Stored data:

┏━━

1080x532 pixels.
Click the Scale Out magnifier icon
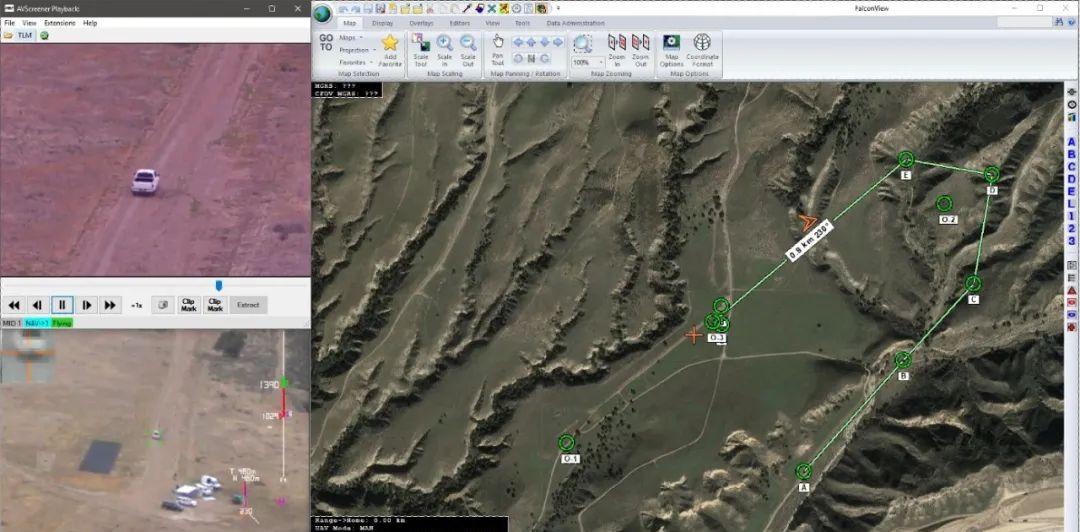tap(468, 44)
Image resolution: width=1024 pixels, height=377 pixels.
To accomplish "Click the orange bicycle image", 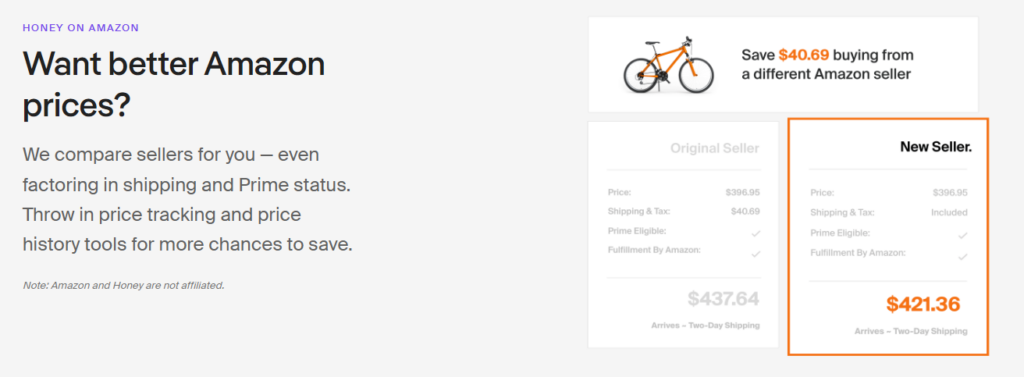I will (x=668, y=65).
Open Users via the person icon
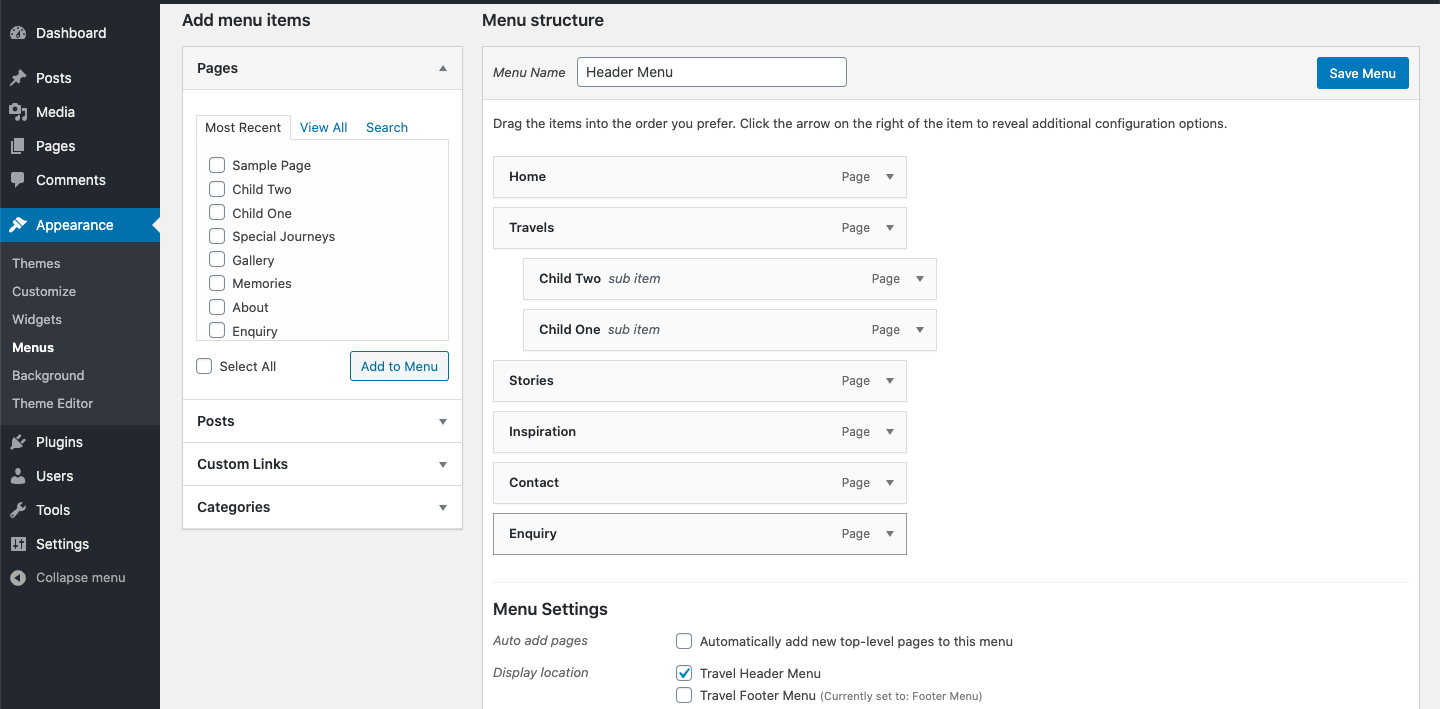The height and width of the screenshot is (709, 1440). point(18,476)
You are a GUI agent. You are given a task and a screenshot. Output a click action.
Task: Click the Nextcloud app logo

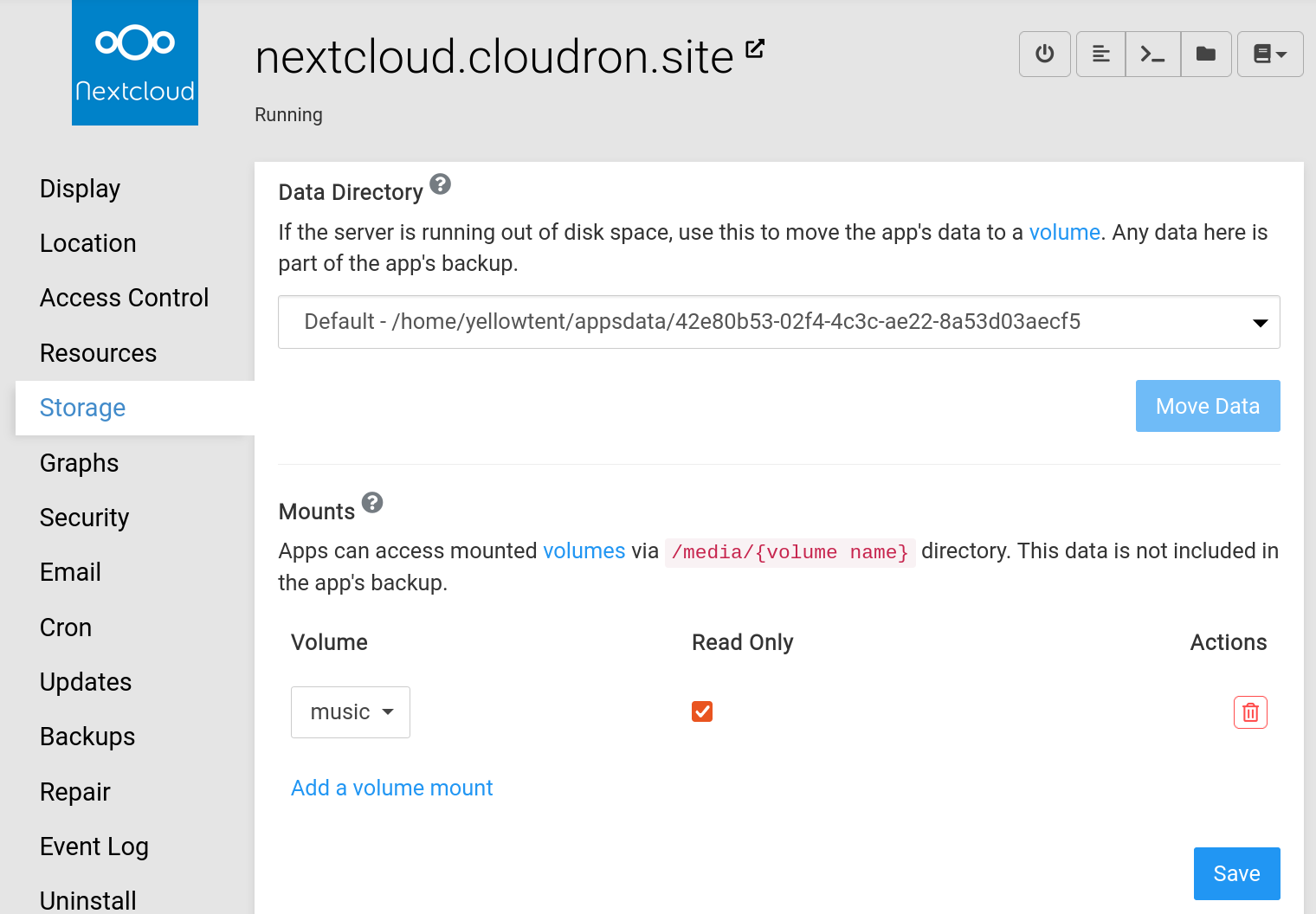click(x=135, y=62)
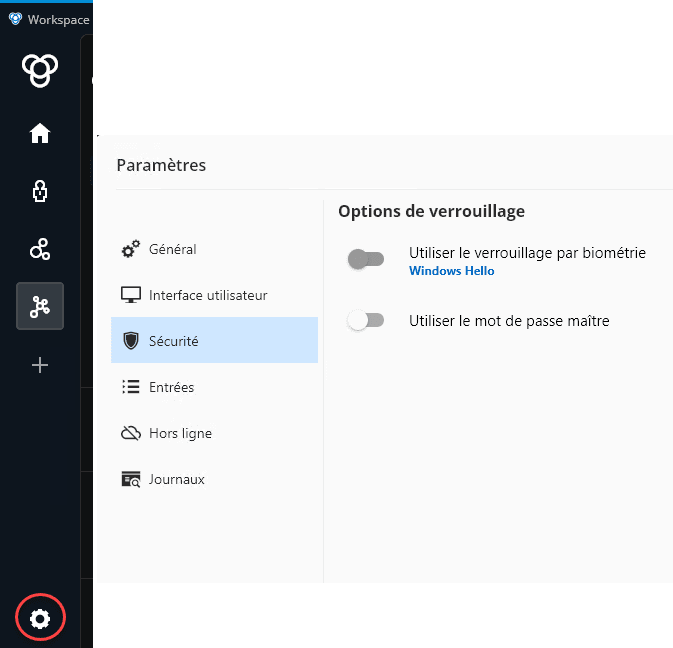Viewport: 673px width, 648px height.
Task: Click the Windows Hello link
Action: (x=451, y=271)
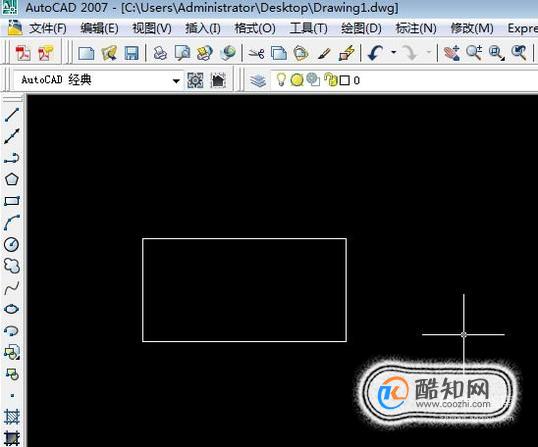The width and height of the screenshot is (538, 447).
Task: Open the redo history dropdown arrow
Action: click(429, 52)
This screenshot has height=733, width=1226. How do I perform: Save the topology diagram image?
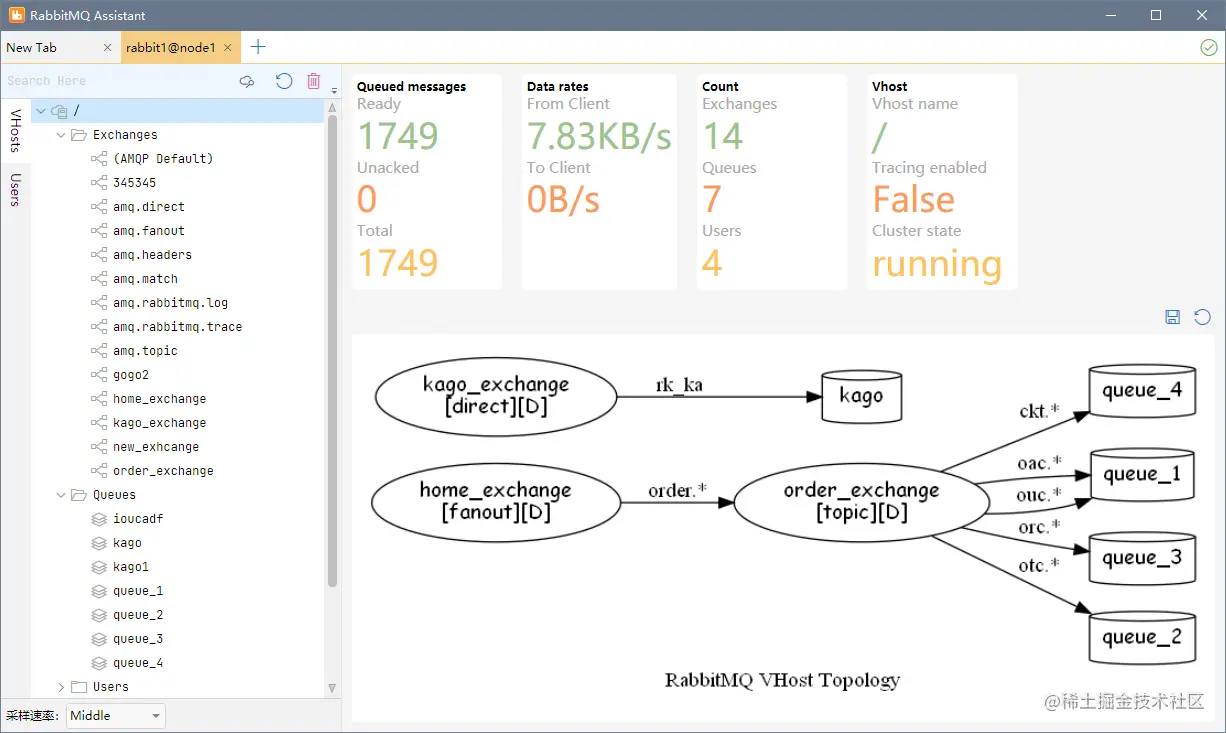(1173, 317)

┗━━

Among the lines of the preceding data, which ones hold the word "pixels"? List them.

1080x532 pixels.
Image resolution: width=1024 pixels, height=377 pixels.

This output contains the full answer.